**YOUR OBJECTIVE:** Look below for the line containing "Where should I click to: Expand" and the line containing "Close the Welcome to nginx! tab"; repeat exactly those two lines and all lines between them, and nothing else.

━━ INPUT FOR THIS TASK

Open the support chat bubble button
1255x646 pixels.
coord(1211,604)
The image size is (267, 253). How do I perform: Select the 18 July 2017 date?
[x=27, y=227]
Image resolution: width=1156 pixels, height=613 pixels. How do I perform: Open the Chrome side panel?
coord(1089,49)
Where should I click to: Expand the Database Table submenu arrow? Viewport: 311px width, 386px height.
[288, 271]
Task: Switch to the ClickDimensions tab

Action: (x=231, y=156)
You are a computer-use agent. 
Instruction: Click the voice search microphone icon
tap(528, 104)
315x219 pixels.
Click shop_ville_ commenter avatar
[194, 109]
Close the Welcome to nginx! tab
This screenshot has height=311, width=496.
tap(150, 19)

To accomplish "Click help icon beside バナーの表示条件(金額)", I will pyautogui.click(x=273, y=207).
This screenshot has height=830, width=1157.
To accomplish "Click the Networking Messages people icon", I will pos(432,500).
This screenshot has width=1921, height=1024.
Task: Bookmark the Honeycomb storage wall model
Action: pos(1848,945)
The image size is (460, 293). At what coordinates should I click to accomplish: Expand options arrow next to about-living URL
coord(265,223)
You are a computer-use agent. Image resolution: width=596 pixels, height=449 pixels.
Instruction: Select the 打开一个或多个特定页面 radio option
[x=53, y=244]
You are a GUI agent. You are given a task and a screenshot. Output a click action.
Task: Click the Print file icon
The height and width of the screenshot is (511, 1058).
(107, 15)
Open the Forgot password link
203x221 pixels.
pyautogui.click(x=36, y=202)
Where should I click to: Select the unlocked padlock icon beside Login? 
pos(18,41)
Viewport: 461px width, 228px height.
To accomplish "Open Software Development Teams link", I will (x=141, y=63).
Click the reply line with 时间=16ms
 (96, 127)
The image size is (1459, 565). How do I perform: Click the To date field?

━━━━

**EXERCISE RESULT:**
Where should I click to: Expand the Database Table submenu arrow? Viewport: 311px width, 386px height.
[288, 271]
Task: Switch to the ClickDimensions tab

Action: (x=231, y=156)
You are a computer-use agent. 
Instruction: Click the voice search microphone icon
tap(528, 104)
315x219 pixels.
Click shop_ville_ commenter avatar
[194, 109]
Close the Welcome to nginx! tab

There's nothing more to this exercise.